L’habileté de Matthieu Ory allait être mise ; i contribution dans l’affaire délicate des hérétiques de Ferrare. Une élève de Lefèvre d'Étaples, Renée de France, fille de Louis XII, mariée au duc Hercule, à Ferrare, avait peu à peu créé en cette ville un centre de refuge pour des réformés, surtout français, et de rayonnement de leurs doctrines sur la France, la Suisse et l’Italie. L’autorité inquisitoriale locale n’avait engagé que des poursuites partielles. Le duc, hostile aux idées de sa femme, voulait néanmoins ménager la France. Pour procéder contre la duchesse Renée et ses amis, il fit munir de pleins pouvoirs le grand inquisiteur de France, Matthieu Ory. Le premier effet de l’arrivée de Matthieu Ory à Ferrare. en juillet 1554, fut de disperser un certain nombre d’hétérodoxes et de faire entreprendre dans cette ville, contre ceux qui y restaient cachés, des poursuites si énergiques et si durables, que le foyer de réforme protestante de Ferrare ne s’en releva jamais.

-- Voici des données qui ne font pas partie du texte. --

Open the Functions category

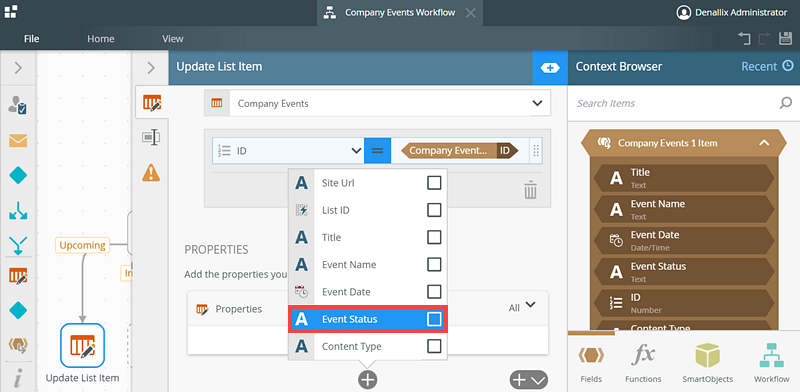(x=643, y=363)
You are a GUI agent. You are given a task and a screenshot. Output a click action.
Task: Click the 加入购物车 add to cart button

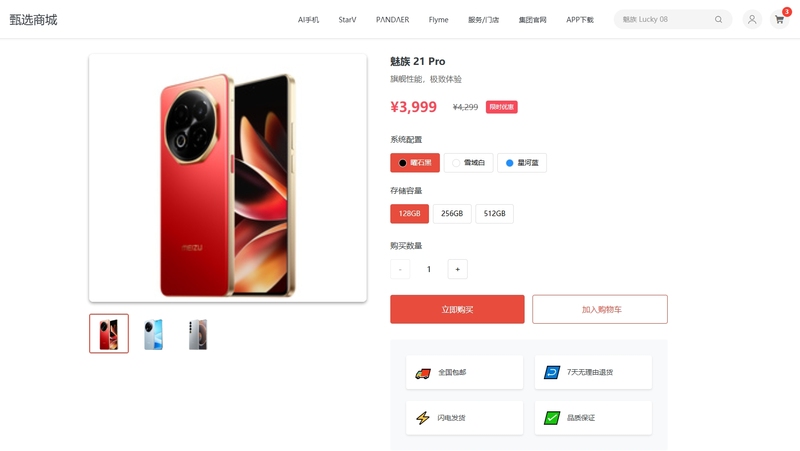pyautogui.click(x=600, y=309)
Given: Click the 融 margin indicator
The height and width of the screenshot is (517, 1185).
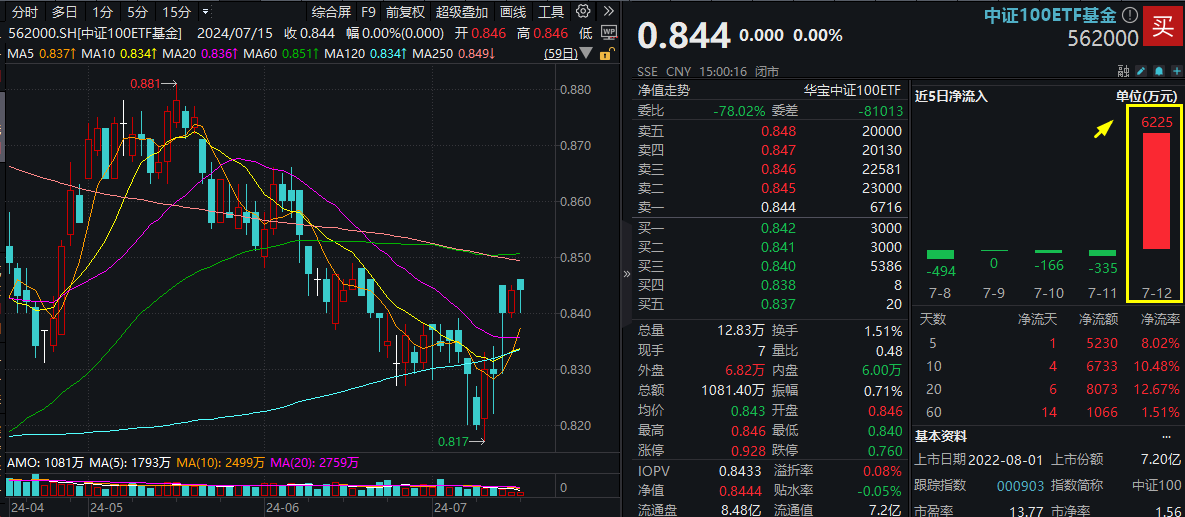Looking at the screenshot, I should coord(1124,71).
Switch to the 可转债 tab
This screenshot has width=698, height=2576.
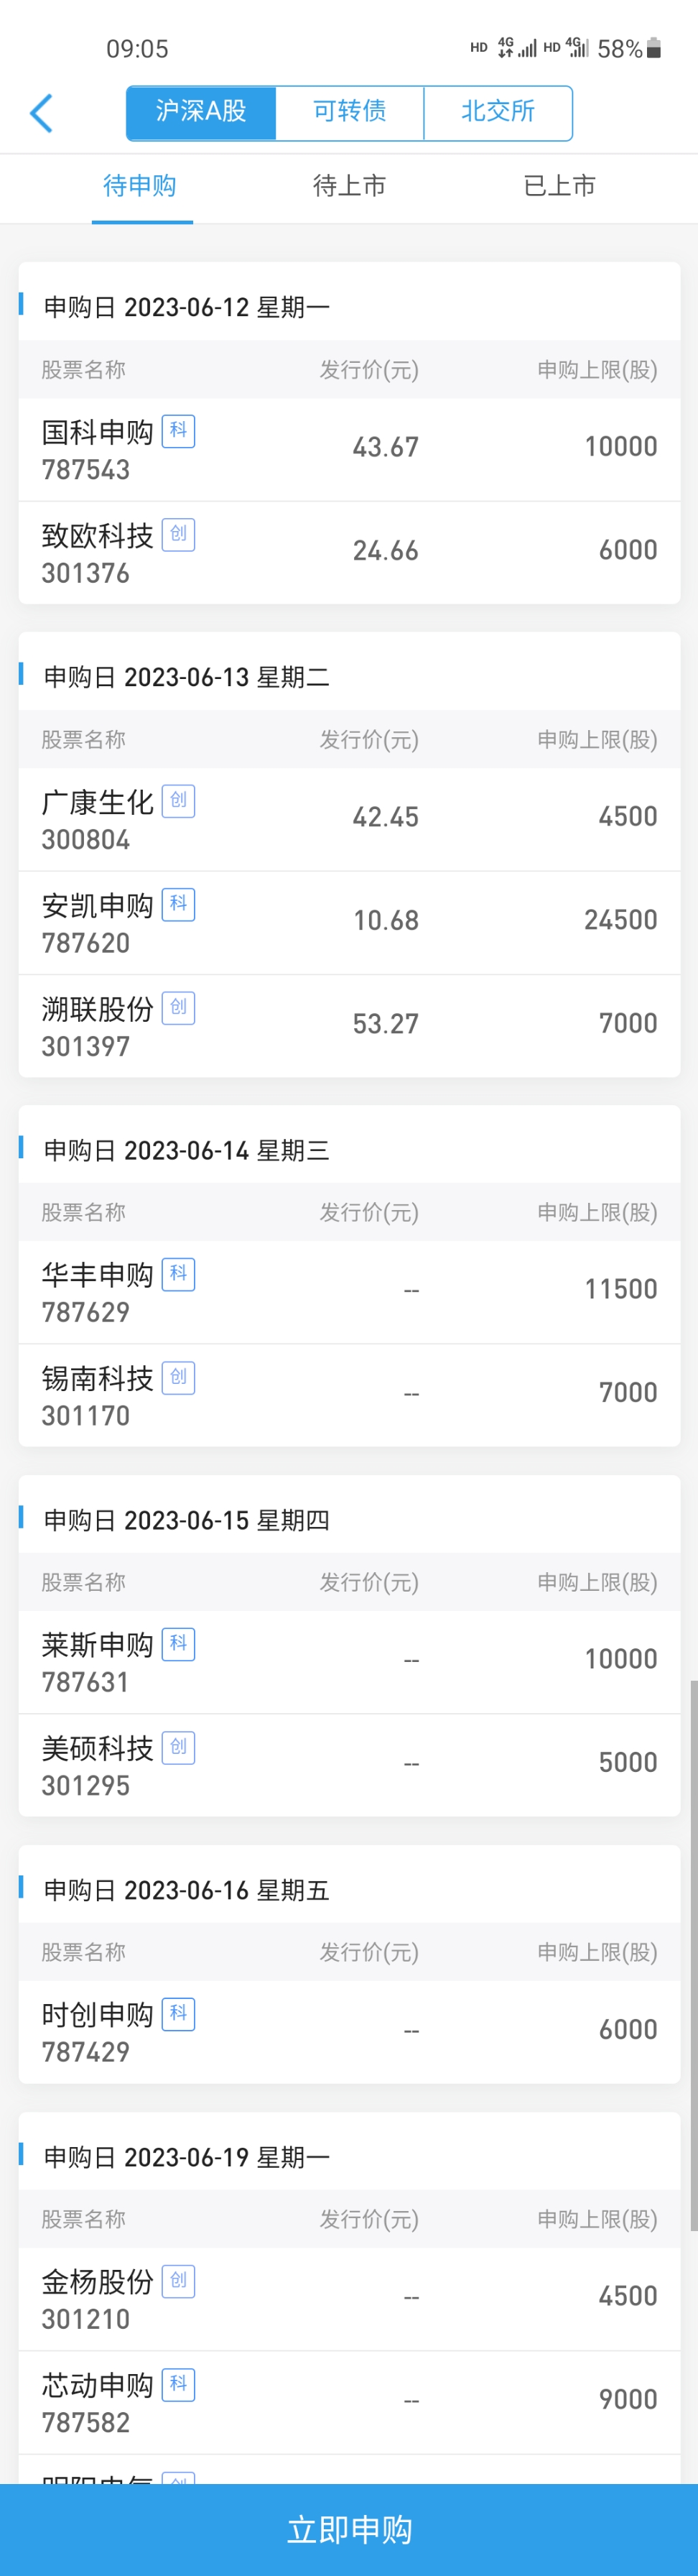pyautogui.click(x=348, y=113)
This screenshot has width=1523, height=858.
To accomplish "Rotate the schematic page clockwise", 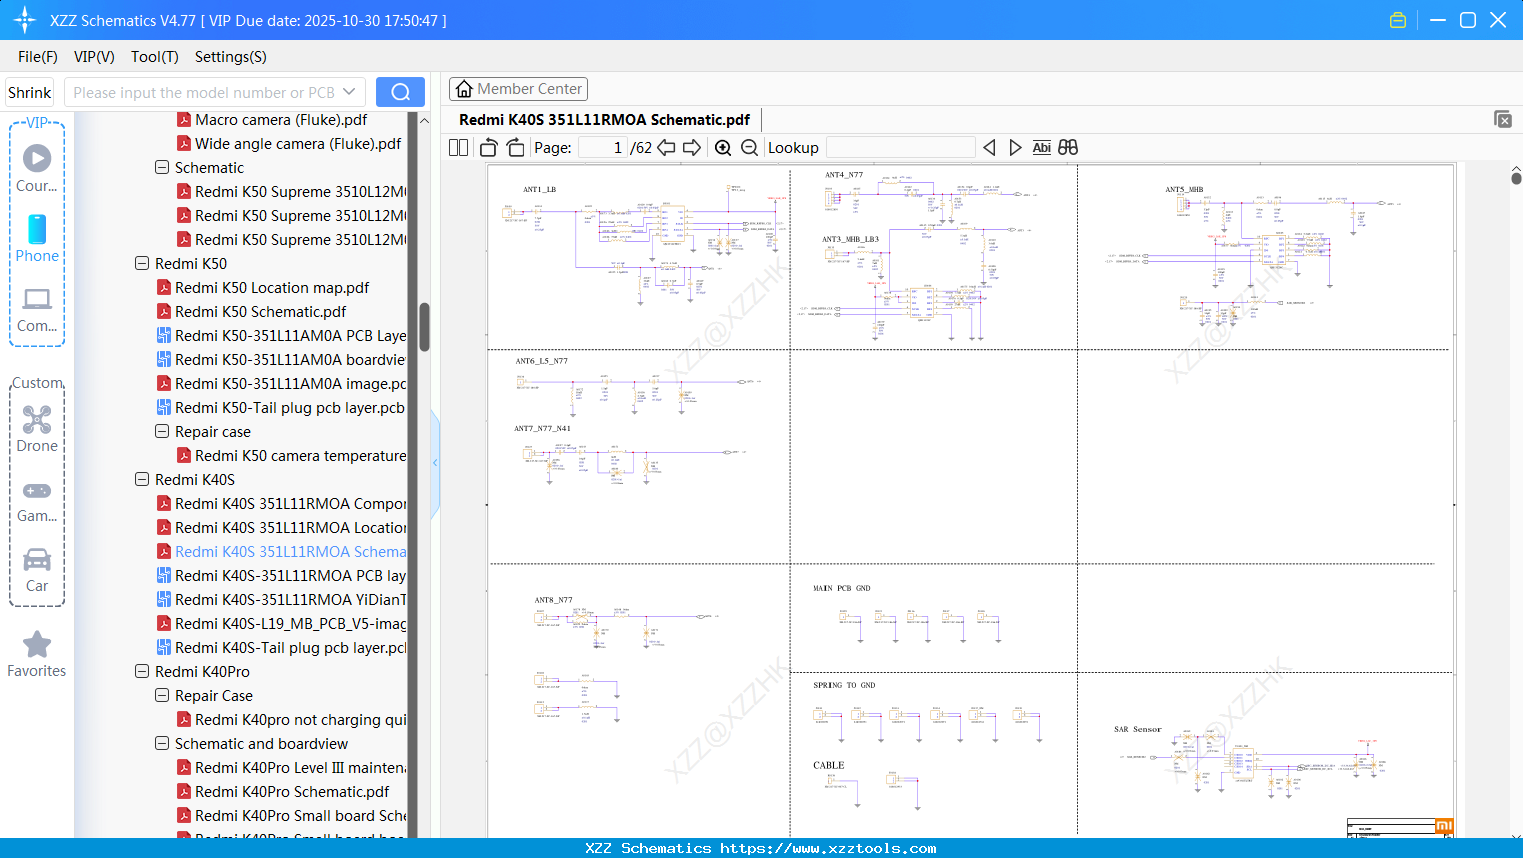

Pas plus que Meaux, Ferrare ne serait ce que devenait Genève. Matthieu Ory eut plus de difficultés en ce qui concernait la duchesse Renée elle-même, qui depuis douze ans n’avait pas entendu la messe. Il entreprit sa conversion en de longues conférences. Il semblait d’abord parvenir à ses fins, mais Calvin envoya de Genève le ministre Morel, seigneur de Colonges, qui, arrivé vers le 15 août, contrebalança l’habileté de l’inquisiteur. Celui-ci, changeant de manière, dut recourir à la force. La duchesse fut privée de ses serviteurs et de la présence de ses enfants. Sa bibliothèque fut brûlée, ses biens menacés de séquestre. Elle fut arrêtée. Enfin, le 13 septembre, on déclara que, la duchesse se convertissant, tout rentrait dans l’ordre. Elle retrouva la liberté, soit qu’elle ait réellement cédé aux instances de l’inquisiteur, soit qu’elle ait feint de reconnaître, par exemple. . à défaut de l'Église romaine. l'Église catholique, soit que d’autres influences, blâmant la violence d’Ory, aient fait brusquement congédier ce dernier. En effet, lorsque, quelques jours plus tard, Renée de France reçut la communion de la main d’un jésuite, Matthieu Ory n'était plus à Ferrare.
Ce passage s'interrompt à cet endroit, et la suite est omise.